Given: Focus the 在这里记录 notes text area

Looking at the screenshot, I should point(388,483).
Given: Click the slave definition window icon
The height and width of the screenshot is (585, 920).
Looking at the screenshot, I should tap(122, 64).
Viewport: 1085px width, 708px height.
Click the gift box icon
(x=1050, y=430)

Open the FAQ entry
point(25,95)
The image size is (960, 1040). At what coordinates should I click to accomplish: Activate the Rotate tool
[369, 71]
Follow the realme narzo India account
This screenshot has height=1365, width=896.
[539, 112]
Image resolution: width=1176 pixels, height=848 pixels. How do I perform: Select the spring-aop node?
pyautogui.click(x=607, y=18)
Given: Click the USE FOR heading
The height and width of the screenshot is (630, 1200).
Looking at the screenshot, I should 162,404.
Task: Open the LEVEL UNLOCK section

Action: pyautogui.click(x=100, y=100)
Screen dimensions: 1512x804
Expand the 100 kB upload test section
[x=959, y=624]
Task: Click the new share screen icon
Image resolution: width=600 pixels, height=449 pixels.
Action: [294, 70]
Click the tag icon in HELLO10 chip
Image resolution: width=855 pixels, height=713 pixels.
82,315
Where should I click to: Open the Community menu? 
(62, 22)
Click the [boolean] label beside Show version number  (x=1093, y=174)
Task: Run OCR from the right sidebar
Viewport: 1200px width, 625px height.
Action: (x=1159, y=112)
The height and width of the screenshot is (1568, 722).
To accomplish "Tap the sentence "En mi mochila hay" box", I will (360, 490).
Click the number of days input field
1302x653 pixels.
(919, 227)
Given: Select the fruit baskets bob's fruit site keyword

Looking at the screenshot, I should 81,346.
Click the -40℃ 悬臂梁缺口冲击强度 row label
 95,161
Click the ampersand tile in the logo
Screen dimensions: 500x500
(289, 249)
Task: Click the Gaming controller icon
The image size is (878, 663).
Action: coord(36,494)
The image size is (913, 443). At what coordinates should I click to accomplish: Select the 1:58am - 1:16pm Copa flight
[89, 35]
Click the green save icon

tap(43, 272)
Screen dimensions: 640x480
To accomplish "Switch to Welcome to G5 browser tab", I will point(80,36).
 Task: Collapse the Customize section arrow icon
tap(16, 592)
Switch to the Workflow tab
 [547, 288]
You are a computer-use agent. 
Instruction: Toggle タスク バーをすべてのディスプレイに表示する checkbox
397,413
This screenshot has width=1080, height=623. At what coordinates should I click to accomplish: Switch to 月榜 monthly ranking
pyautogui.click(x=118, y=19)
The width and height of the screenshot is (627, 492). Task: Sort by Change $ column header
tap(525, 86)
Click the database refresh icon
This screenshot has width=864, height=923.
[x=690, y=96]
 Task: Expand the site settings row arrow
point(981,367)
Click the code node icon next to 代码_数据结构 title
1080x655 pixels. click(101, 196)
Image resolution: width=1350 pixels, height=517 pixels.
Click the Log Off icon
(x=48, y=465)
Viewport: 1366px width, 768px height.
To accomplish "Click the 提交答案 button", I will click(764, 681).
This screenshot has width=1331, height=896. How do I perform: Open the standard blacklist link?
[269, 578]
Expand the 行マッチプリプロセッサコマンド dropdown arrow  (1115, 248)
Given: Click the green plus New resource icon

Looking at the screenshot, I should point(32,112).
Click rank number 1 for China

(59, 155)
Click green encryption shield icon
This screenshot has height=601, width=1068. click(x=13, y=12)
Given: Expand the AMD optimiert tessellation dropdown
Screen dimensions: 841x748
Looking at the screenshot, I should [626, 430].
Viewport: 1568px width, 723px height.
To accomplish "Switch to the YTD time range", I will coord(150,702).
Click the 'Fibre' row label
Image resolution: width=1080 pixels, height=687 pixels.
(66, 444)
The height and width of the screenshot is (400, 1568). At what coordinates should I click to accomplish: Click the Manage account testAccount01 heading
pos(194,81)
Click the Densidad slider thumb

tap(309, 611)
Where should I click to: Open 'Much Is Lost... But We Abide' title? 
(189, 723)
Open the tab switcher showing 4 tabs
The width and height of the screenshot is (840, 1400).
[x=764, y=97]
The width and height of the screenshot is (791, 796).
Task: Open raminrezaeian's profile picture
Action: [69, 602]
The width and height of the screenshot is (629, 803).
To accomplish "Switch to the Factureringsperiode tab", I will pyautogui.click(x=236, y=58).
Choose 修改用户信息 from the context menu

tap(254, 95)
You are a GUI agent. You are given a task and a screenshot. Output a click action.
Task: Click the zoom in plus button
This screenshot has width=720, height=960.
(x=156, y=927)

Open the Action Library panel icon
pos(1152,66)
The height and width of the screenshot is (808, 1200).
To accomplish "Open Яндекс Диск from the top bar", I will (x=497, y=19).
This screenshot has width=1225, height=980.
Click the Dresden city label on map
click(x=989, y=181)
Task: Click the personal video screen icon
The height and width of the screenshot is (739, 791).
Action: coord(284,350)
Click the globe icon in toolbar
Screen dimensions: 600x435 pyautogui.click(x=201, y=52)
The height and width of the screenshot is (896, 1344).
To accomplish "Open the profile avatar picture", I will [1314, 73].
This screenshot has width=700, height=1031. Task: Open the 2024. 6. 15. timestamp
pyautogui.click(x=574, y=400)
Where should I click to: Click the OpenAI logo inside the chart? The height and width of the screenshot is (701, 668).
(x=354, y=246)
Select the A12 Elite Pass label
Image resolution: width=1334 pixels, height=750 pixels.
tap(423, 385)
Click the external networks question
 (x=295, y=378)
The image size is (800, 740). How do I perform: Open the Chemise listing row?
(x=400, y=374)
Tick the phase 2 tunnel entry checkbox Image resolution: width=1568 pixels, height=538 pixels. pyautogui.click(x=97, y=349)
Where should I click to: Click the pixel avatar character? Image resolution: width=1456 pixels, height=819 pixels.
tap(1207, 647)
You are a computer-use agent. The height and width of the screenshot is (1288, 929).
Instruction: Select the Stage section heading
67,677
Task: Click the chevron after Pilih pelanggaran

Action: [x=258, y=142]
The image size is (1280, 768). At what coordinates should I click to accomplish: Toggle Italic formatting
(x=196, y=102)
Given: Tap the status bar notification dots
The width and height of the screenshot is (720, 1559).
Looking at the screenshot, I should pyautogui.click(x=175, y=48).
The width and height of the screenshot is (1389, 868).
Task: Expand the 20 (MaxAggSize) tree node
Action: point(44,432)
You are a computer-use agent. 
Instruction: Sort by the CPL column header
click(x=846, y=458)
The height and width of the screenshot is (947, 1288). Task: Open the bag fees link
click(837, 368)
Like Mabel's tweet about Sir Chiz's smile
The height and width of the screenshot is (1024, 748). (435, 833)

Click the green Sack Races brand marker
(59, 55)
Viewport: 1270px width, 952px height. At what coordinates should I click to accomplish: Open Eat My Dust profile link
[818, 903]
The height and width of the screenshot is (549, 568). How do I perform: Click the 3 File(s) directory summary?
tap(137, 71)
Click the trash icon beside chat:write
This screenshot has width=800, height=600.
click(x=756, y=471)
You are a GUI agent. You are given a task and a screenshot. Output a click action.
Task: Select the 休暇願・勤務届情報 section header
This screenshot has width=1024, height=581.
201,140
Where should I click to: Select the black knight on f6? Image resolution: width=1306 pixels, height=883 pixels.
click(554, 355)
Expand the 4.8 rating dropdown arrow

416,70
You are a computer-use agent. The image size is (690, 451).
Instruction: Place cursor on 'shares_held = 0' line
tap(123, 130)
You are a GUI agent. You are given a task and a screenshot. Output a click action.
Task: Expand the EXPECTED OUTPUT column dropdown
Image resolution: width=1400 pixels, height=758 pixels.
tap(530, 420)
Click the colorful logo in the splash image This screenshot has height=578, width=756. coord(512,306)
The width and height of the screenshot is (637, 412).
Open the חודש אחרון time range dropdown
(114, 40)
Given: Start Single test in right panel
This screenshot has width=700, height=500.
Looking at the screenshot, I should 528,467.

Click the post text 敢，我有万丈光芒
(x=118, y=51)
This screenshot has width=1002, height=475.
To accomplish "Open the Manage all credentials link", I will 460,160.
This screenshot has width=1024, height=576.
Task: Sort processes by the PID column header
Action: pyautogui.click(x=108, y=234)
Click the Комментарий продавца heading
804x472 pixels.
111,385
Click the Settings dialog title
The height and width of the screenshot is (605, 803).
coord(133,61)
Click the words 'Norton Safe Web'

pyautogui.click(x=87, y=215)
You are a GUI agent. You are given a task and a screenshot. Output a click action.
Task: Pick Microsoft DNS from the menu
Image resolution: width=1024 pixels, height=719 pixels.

# Work instruction:
From the records above, transcribe exactly the run of lines that opens with the line holding "Given: Click the USE FOR heading" and closes with the line holding "Task: Click the new share screen icon", both included.

# Task answer:
Given: Click the USE FOR heading
The height and width of the screenshot is (630, 1200).
Looking at the screenshot, I should 162,404.
Task: Open the LEVEL UNLOCK section

Action: pyautogui.click(x=100, y=100)
Screen dimensions: 1512x804
Expand the 100 kB upload test section
[x=959, y=624]
Task: Click the new share screen icon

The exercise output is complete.